According to the a study completed in 2001, babies who slept at higher temperatures had a harder time waking up than those who slept in cooler rooms, placing them at a greater risk for sudden infant death syndrome (SIDS). Babies fall in and out of the sleep/wake cycle all day, so it's important to keep their room — or wherever they sleep — at a fairly constant temperature. Their room, according to the study, should be no warmer than 65 to 74 degrees Fahrenheit, arguing that babies actually sleep better and more predictably at lower temperatures than higher. Because the American Academy of Pediatrics (AAP) recommended babies stay in their parents' room for a period of six months to one year, you may find that you need to buy an extra blanket or two for yourself if you tend to get chilly.
I know, 65 sounds really cold. Seeing as how I'm home alone right now and have the thermostat set to 72, it seems really cold. It doesn't matter that I have it set that warmly because I like to work in my shorts and tank top, it still seems cold. But think about it — when you're tucked in all cozy, super warm under blankets or by the fire, how easy are you to rouse? I bet just thinking about it, you can feel the heaviness in your limbs and accompanying indolence. There's a big difference between your torpor and your child's, though. You are fully developed and can do crazy things like roll over and sit up. Babies? Not so much.
The AAP also recommended circulating air around your baby at all times, especially where they sleep. Babies who sleep with a fan in their room are significantly less likely to die of SIDS than those who don't. Also, anecdotally, babies who sleep with fans will become children who have to sleep with fans pointed right at their faces no matter what time of year it is. If said fan does something crazy like dies in the middle of the night, all hell will break loose, there will likely be tears (yours and theirs) and someone will be trekking to the 24-hour Home Depot in Union Square at 11:30 p.m. just to replace a freaking fan because Walgreens are all sold out. This is a thing that happens.

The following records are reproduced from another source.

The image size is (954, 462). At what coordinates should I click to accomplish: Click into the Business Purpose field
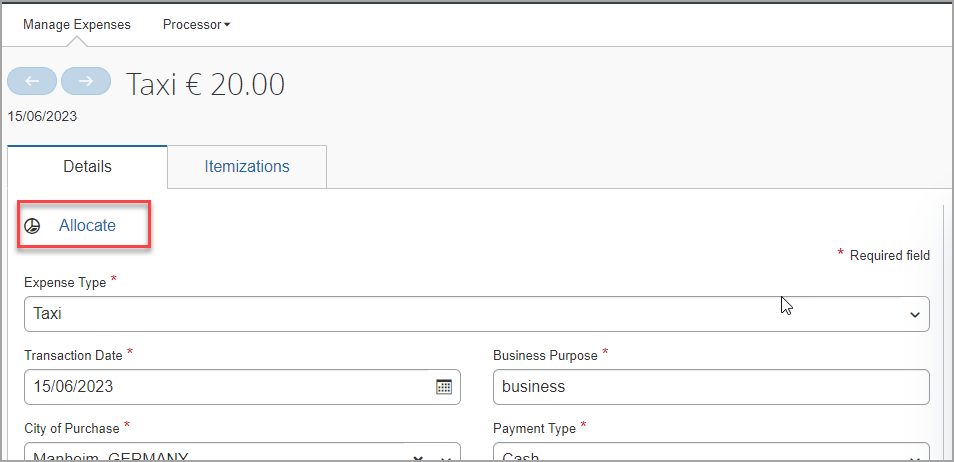coord(711,387)
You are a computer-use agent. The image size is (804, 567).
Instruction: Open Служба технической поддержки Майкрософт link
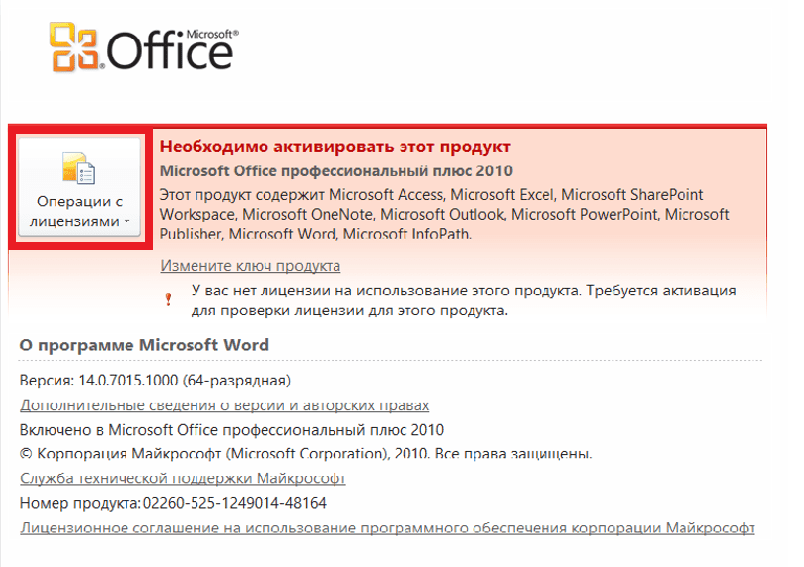[183, 478]
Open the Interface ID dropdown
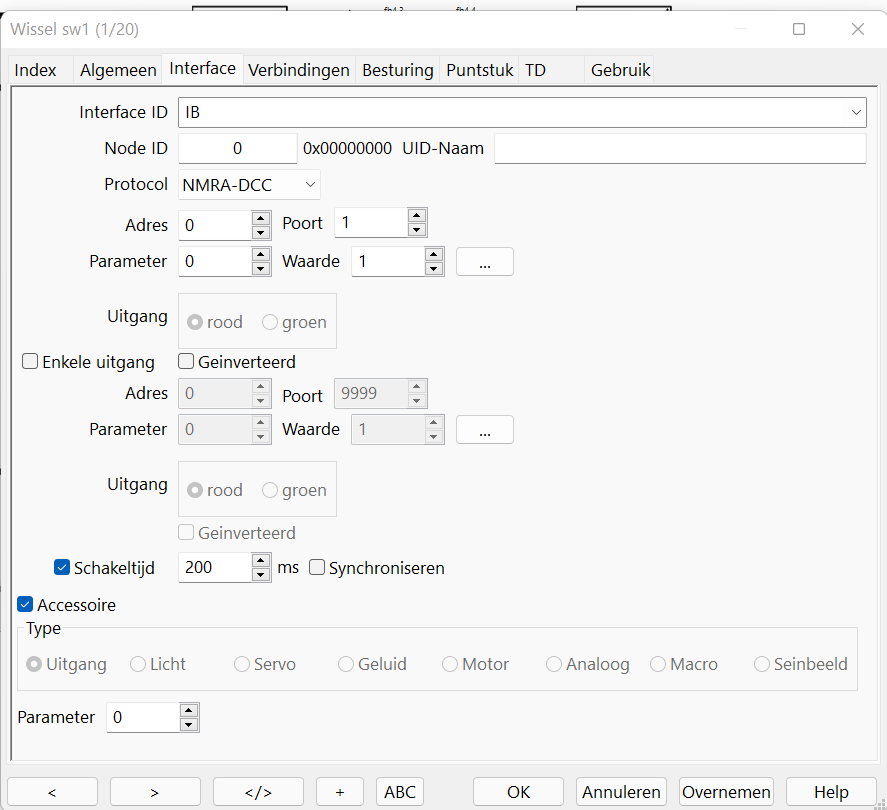This screenshot has width=887, height=810. click(x=856, y=113)
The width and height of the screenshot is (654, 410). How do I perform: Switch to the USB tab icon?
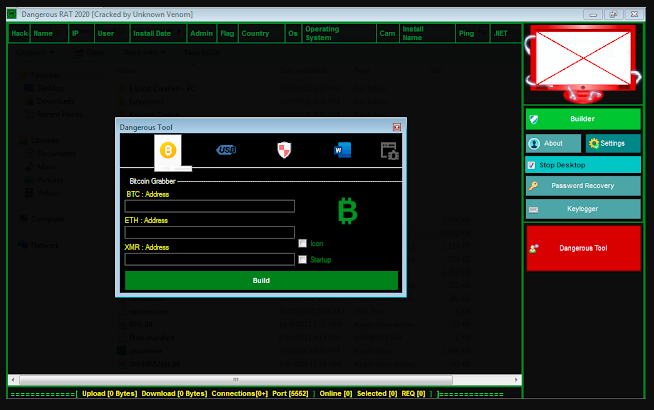(226, 150)
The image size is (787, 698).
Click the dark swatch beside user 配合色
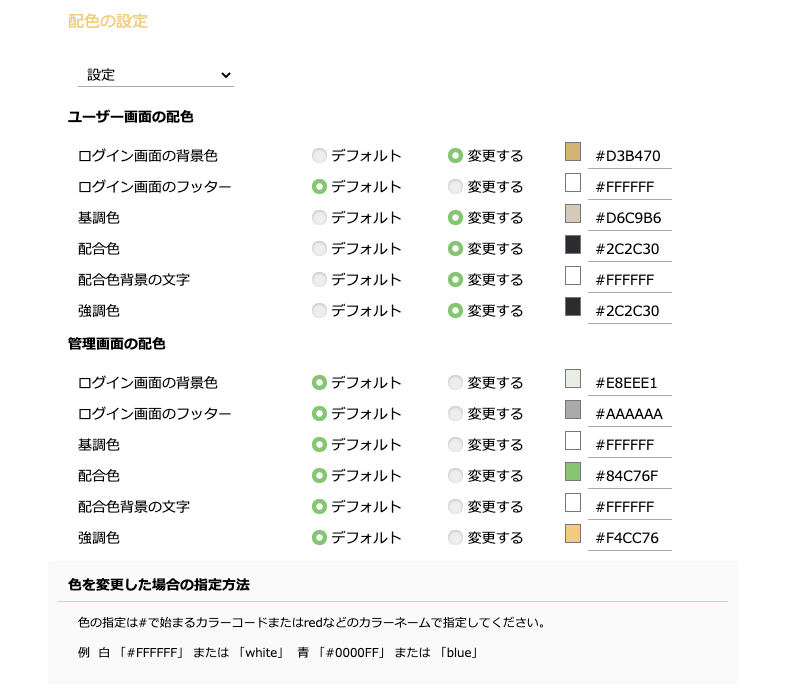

I found that I can keep my home warmer, but maintain a constant 66 degrees in my kids' rooms, by keeping their vents partially closed. If I have the oven on, I may even crack their window a bit, but I try not to do that too often because I don't want to start another trend like the aforementioned fan. Plus, I'm reasonably certain that's bad for the environment to run so much more heat than you need to in your home just so your little one's rooms have a breeze. However, that's completely unavoidable when I'm baking. Snickerdoodles wait for no man.
Try keeping a thermometer in your baby's room if you're unsure what the temperature in there is. I know I have to because it always feels too cold, despite my children sleeping comfortably. As long as their torso is warm to the touch, and their limbs are cooler, you know they're doing alright, according to New Kids Center. As for my room now that it's baby free? I'd like to say it's warm and toasty, but my husband keeps it at roughly the same temp as a meat locker. At least I have warm socks.